Tuesday, August 18, 2015.


As a knowledge worker, you aren’t alone if you find yourself running out of “me-time” – the time you need to spend taking care of yourself. If the amount is far below your expectations, here’s why.

Back when you completed your tertiary studies or apprenticeship, finding “me-time” probably wasn’t an issue. However, as you assumed greater commitments over the years, you probably started to feel a squeeze. Today, if you are an ambitious, Type A individual, you may have an acute problem. Your high energy levels and competitive spirit have made it easy to create more time demands than other people.
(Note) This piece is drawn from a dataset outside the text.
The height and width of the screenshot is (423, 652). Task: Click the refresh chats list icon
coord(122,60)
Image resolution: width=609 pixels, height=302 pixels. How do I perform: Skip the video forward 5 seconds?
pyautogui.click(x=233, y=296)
This has had a positive effect – more recognition and promotions – but also an expensive, accumulated toll.

What kind of toll?

Well, if you define “me-time” as the discretionary hours spent each away from work, community obligations and church responsibilities, then it covers the following:
– Opportunities to recharge between intense projects
– Date nights with a spouse
– Play-time with your kids
– Long chats engaging your parents
– Hanging out with friends
– Daily devotions and/or planning

When you allocate time away from these activities, it takes a toll.

In an earlier article (August 31, 2014) I mentioned the need to spend 15 hours with your spouse per week if you hope to maintain the relationship. Recent research backs this up, showing a direct, negative correlation between time spent together and the probability of one day being divorced.

Some adults fail to see the need to spend quality time with their children. When I was a teen, a friend shared that one of the worst days in her life was when her parents forgot her birthday. Perhaps they just weren’t spending enough “me-time.”

Most articles that address this problem focus on the need to make explicit, written schedules that produce the desired balance. “What gets scheduled gets done” is more than a cliche. It’s backed up by researchers like NYU’s Peter Gollwitzer, who coined the term “implementation intention.
It describes a time demand that also specifies a specific start time, duration and location. Data shows that implementation intentions dramatically increase the odds that a task will be completed.

It follows therefore that if you want more “me-time” all you need do is schedule it. Unfortunately, this particular time demand is one of many which each deserve an equal commitment. Why not schedule them all? If you have ever tried this technique, you know that there are some major obstacles.

One obstacle is a misconception. Too many of us believe that becoming a better time manager involves discovering a single method and applying it diligently for the rest of our careers. This is incorrect. Instead, if you hope to survive the inevitable increase in time that life brings, you must evolve your behaviour.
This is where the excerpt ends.